I've installed a Lar/Mar style PPIMV in my 88' Marshall 2203 with my basic abilities and knowledge. I found it so useful that I'm looking to install one in my Prosonic combo. I'm not able to figure out if I have to approach things differently due to the circuit's triple rectification configuration. Everything looks straight forward but I'm looking to avoid any 'stupid mistakes' so if you're able to offer any guidance, I'd be very grateful.

In case you're so inclined; the schematic can be viewed here;

http://support.fender.com/schematics/guitar_amplifiers/Prosonic_schematic.pdf

Thanks in advance


----------



## WCGill (Mar 27, 2009)

The rectification won't really affect the LarMar master. Looking at the schematic I see the amp already has a master volume. Will there be two or will you be rewiring?


----------



## gtrguy (Jul 6, 2006)

GONE


----------



## Ruddiger (Jan 11, 2008)

Hi and thanks for the responses,

gtrguy; I discretely added it to the rear panel; essentially the plexi circuit is similar to that of a 2203 so you get the same benefits. My 2203 really comes alive and opens up when the master is above 7, and now, at lower volumes, it retains that 'big' sound. I would recommend one for sure.

WCGill; this is why I'd like to add one to my Prosonic. The amp sounds fat and opens up after about 5 on it's existing master volume which again, is not very practical. So basically, I will be adding a second volume control allowing me to retain that 'pushed' sound at lower volumes. 

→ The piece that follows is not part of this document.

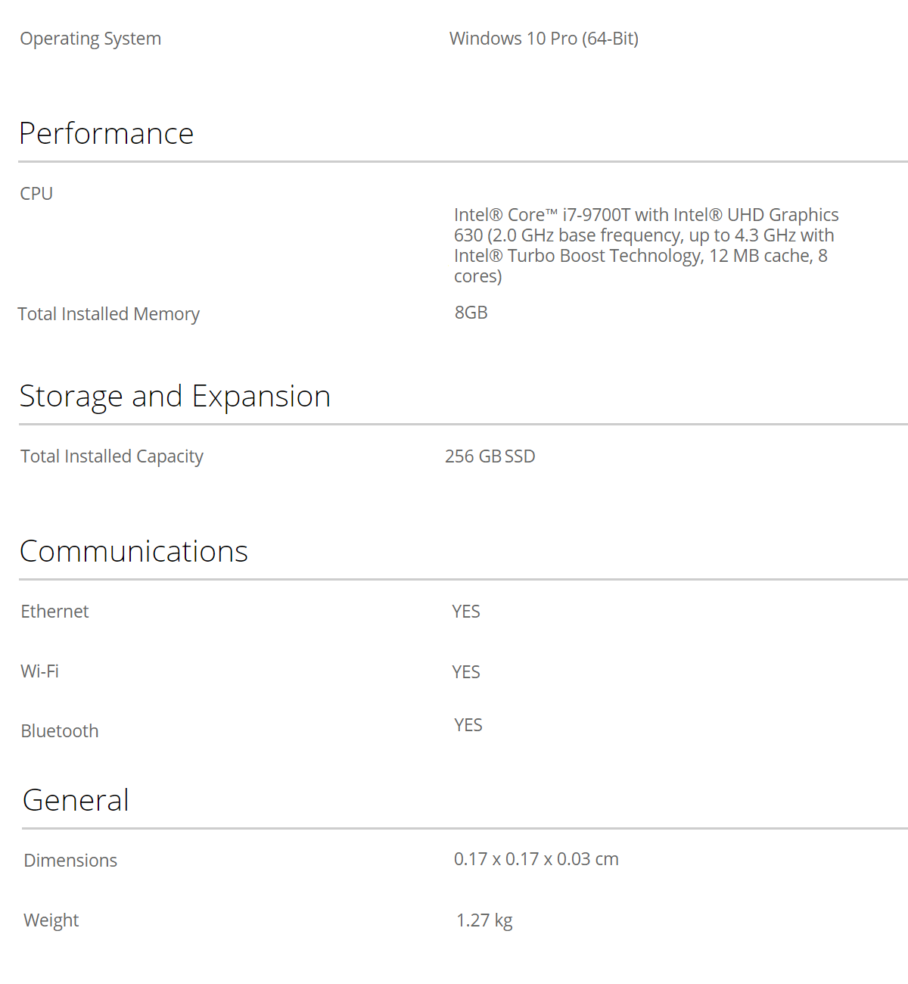908x984 pixels.
Task: Select the 256 GB SSD value
Action: click(x=490, y=456)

The circuit at the phase inverter seems similar to the 2203 but has a wire leading to the rectification switch I'm not sure of. 

Thanks in advance


----------



## gtrguy (Jul 6, 2006)

Ruddiger said:


> gtrguy; I discretely added it to the rear panel and what it does, essentially the plexi circuit is similar to that of a 2203 so you get the same benefits. My 2203 really comes alive and opens up when the master is above 7, and now, at lower volumes, it retains that 'big' sound. I would recommend one for sure.

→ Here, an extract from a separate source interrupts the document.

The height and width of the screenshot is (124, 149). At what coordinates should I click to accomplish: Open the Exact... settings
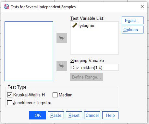point(132,20)
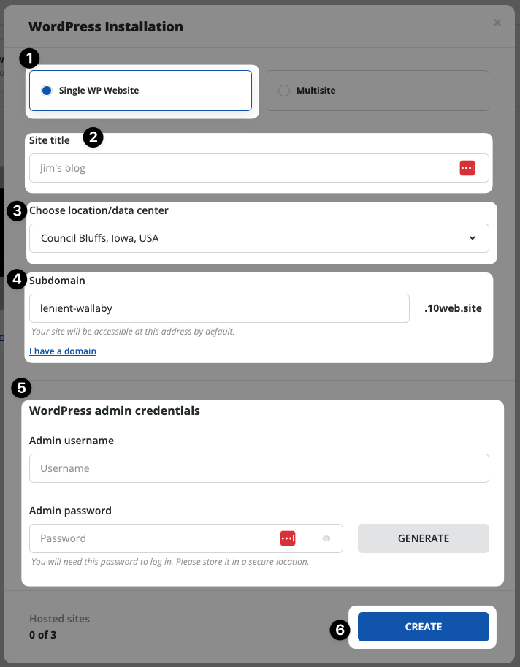Open the location/data center dropdown
The image size is (520, 667).
click(259, 238)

Interesting! With the different preamp architachturee of the 2203 I wasn't sure it would benefit from the LarMar... cool to know it does. Thanks for the info!


----------



## Ruddiger (Jan 11, 2008)

I thought this image might help;

My confusion is with that brown wire coming off the bias resistors and going to the rectifier switch. With the last PPIMV I installed, I had to remove the bias resistors and route a wire from their central point (essentially where that brown wire is) straight to the new master volume pot - then, of course, off to the power tubes. I'm just not sure how to handle this configuration.

Thanks


----------



## WCGill (Mar 27, 2009)

It should be the same. The two 220k resistors are replaced by the dual 250kB pot and the 2.2m safety resistors. I'm assuming the brown wire is your bias feed and so should go to the dual pot according to the hook-up diagram for the LarMar. With the change in the B+ with the 3 different (2?) rectifier configurations, the bias must also change to maintain proper dissipation.


----------



## Ruddiger (Jan 11, 2008)

WCGill;

That's pretty much what I needed clarification on. I'll wire things up that way and see if I have any fireworks.

Thanks so much!


----------



## Ruddiger (Jan 11, 2008)

Hi again, 

I just wanted to follow up with this; I installed the PPIMV and it works really well. Thanks very much WCGill; you're responses were helpful and much appreciated!

Here's another gut shot in case anyone's looking to do the same as I couldn't find any when I was searching before I decided to post.


----------